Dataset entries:
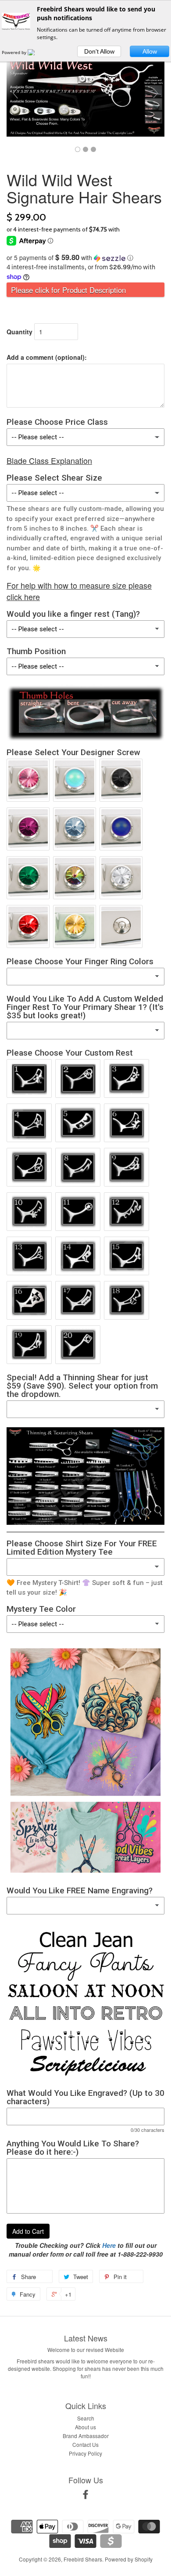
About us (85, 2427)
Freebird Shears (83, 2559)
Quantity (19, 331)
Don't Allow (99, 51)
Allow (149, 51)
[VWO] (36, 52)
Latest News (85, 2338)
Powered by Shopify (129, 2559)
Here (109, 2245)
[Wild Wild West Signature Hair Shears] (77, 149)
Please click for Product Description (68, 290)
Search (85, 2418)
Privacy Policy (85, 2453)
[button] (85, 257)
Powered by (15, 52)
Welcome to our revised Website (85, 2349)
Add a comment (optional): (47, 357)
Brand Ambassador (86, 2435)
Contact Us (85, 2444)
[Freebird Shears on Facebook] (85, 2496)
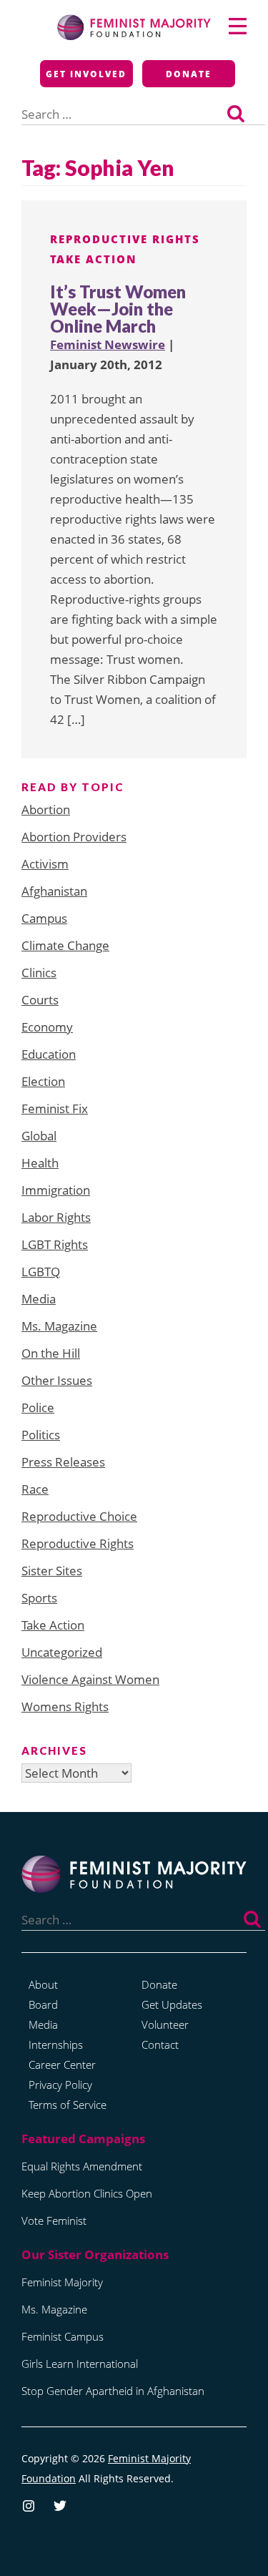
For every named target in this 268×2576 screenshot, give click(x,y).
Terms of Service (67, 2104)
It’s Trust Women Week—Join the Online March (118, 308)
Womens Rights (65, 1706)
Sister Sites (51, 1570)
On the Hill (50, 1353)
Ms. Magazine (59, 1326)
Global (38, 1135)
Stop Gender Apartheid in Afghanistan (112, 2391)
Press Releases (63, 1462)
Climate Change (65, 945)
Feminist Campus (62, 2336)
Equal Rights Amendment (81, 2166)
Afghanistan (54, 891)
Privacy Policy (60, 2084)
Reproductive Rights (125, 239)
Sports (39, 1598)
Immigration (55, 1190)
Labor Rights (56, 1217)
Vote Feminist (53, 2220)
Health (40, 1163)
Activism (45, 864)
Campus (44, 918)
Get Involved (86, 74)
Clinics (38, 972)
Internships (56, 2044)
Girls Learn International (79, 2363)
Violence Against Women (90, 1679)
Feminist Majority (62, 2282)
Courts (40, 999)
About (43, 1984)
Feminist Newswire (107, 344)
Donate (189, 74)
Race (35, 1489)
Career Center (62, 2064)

PROBLEM DETAILS:
Print exactly, and only, the lines from the line that contains "About (43, 1984)" through the last line of the records.

FINISHED TASK:
About (43, 1984)
Feminist Newswire (107, 344)
Donate (189, 74)
Race (35, 1489)
Career Center (62, 2064)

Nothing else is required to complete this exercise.